民泊は何処でも誰でもできるの?民泊を営業するためのルール「民泊制限」とは

インバウンドが戻ってきた今、都内で海外からの観光客の姿を再びたくさん見かけるようになりました。海外と比べると日本の物価は相対的に安くなっていますが、より安く旅行を楽しむため注目されているのが民泊です。
サービスや設備の面ではホテルや旅館などに劣るかもしれませんが、宿泊費を抑えたいと考える旅行者にはニーズがあります。また、一般の民家に宿泊する民泊は、その土地の風習に触れやすく、ホストとゲストとのコミュニケーションの機会も考えられるため、そのような目的がある旅行者にとって人気があります。
民泊の需要が高まれば、民泊を始めてみようと考える人も増えるかもしれませんが、民泊には「民泊制限」という規制があります。

民泊を行うためのルール「民泊制限」とは

「民泊制限」とは、民泊新法によって定められた、一年間に営業できる日数が180日までという規制のことです。
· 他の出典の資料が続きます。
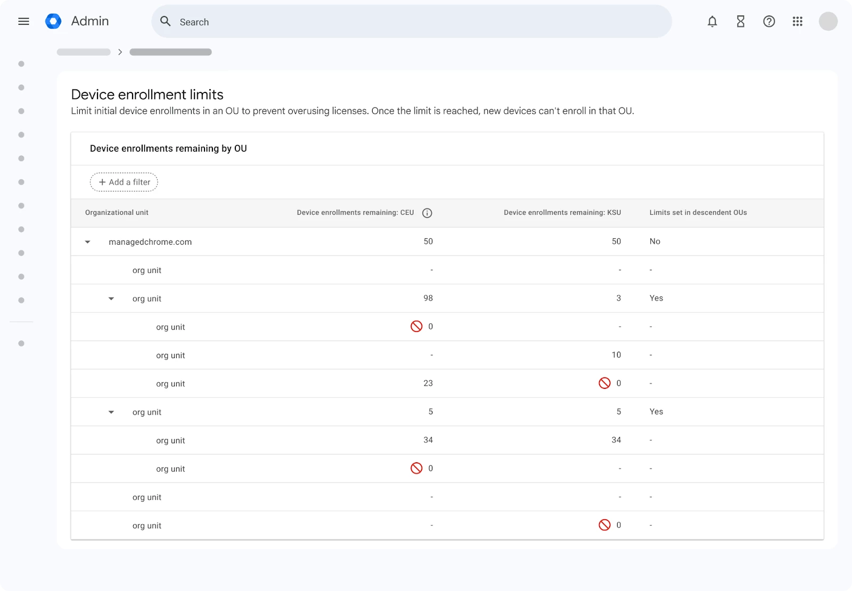Click the Add a filter button
This screenshot has width=852, height=591.
(124, 182)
この規制は、民泊に利用している場所が「宿泊施設」ではなくあくまでも生活をする「住宅」であるという考えから設けられています。
「民泊新法」とは、住宅宿泊事業法の通称で、民泊についてのルールを定めた法律です。この法律は、急速に増加する民泊について、安全面・衛生面の確保がなされていないこと、騒音やゴミ出しなどによる近隣トラブルが社会問題となっていること、観光旅客の宿泊ニーズが多様化していることなどに対応するため、一定のルールを定め、健全な民泊サービスの普及を図るものとして、平成29年6月16日に公布され、翌年の6月15日から施工されました。

民泊新法には、以下のようなルールがあります。

民泊新法の主なルール

宿泊の提供は年間180日以内
住宅宿泊事業者、住宅宿泊管理業者、住宅宿泊仲介業者の登録が必要
騒音やゴミ出しなどによる近隣トラブルを防止するための措置が必要

さらに、民泊で使用する部屋が分譲マンションの場合は、管理規約に住宅宿泊事業の実施を営むことを禁止する旨の定めがないことが必要です。民泊制限はクリアしていても、マンションの管理規約で禁止されていれば民泊を実施することはできません。

また、民泊の形態において次のような違いもあります。

家主居住型と家主不在型の違い

宿泊事業において家主居住型と家主不在型の違いは、宿泊者が滞在している間に家主(届出者)が届出住宅にいるかどうかです。
家主居住型はホームステイ型とも呼ばれ、住宅の一部を宿泊者に提供する場合や、家主が日常生活を営む上で通常行われる行為に要する時間(原則1時間)以内に帰宅できる場合(買い物や散歩などの一時的な外出)です。家主居住型の場合は、住宅宿泊管理業者に委託する必要はありませんが、消防用設備の設置義務はあります。

家主居住型のメリット・デメリット

メリット:

宿泊者とのコミュニケーションやトラブル対応がしやすい

管理費用がかからない

デメリット:

プライバシーが保てない

宿泊者の数や期間が制限される

一方、家主不在型は、住宅全体を宿泊者に提供する場合や、宿泊者が滞在している間に家主(届出者)が届出住宅にいないか、または日常生活を営む上で通常行われる行為に要する時間(原則1時間)を超えて不在となる場合(長期の旅行や出張など)の宿泊事業のことです。家主不在型の場合は、住宅宿泊管理業者に委託する必要があります。また、消防用設備の設置義務もあります。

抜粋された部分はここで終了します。